--- BEGIN ---
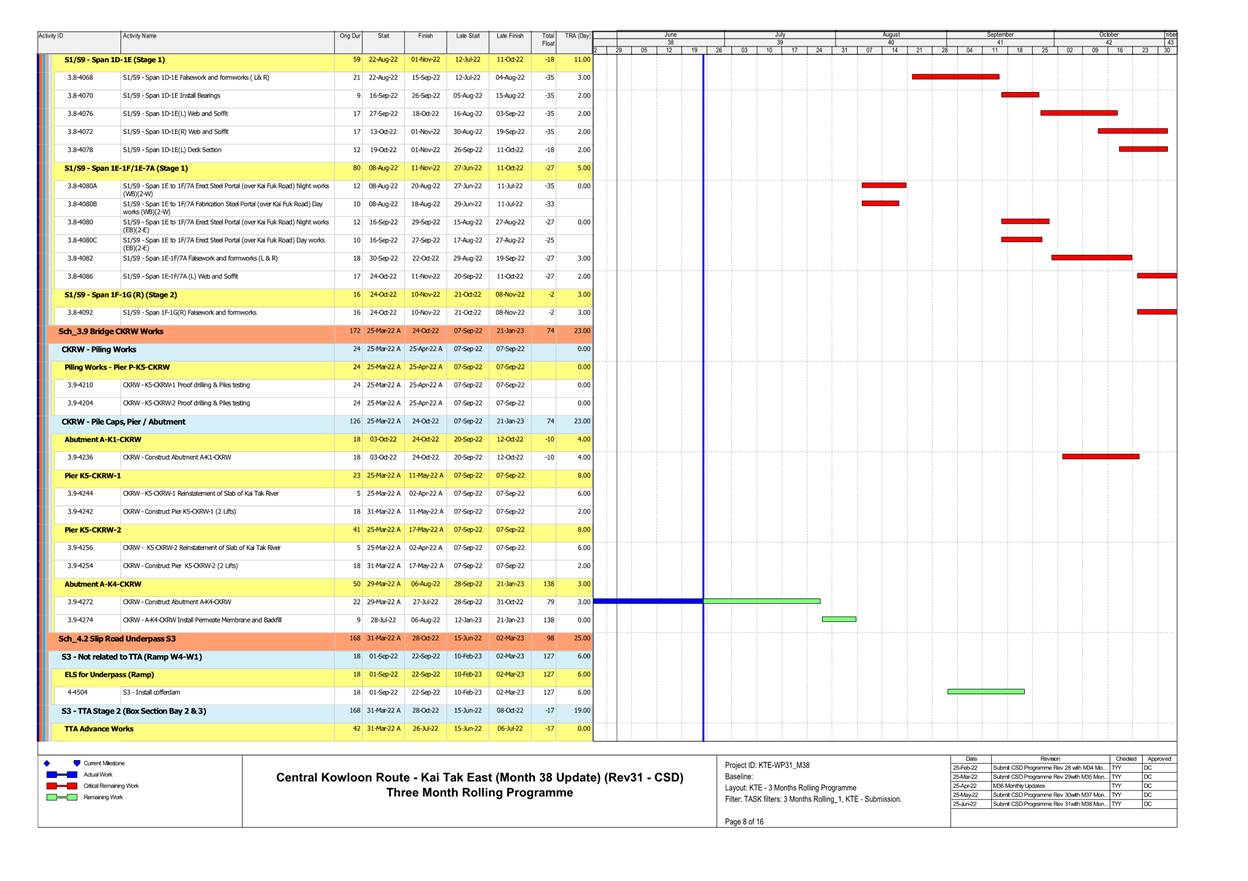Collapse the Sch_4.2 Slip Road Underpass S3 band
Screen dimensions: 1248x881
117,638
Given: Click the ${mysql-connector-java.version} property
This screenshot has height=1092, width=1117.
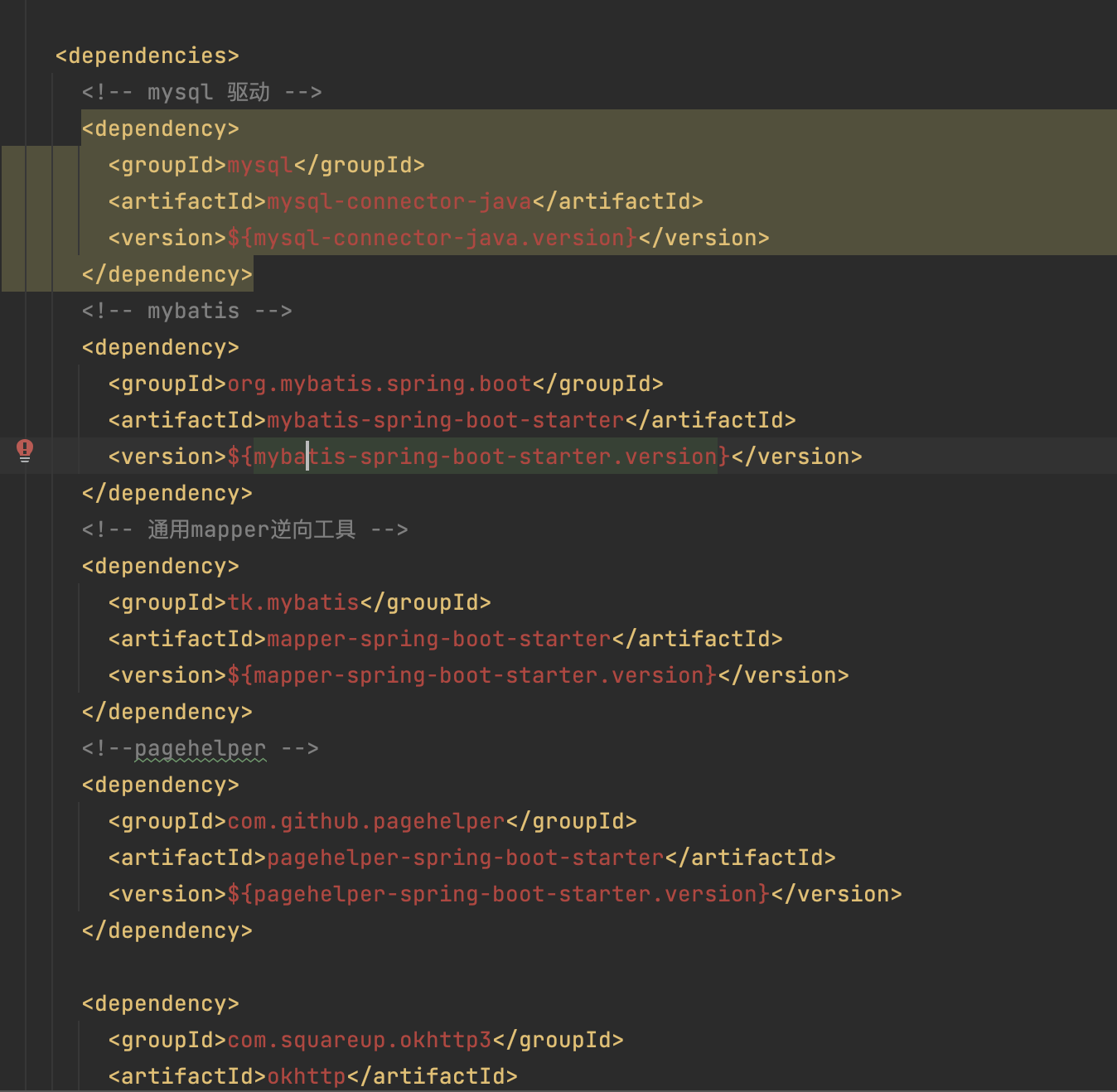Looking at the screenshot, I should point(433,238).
--- END ---
§ The request
Rewrite the records above with "property" changed to "setting" and everything else left as it is. Omit the pictures.

§ Output for this task
Collapse the Sch_4.2 Slip Road Underpass S3 band
Screen dimensions: 1248x881
117,638
Given: Click the ${mysql-connector-java.version} setting
This screenshot has height=1092, width=1117.
Looking at the screenshot, I should point(433,238).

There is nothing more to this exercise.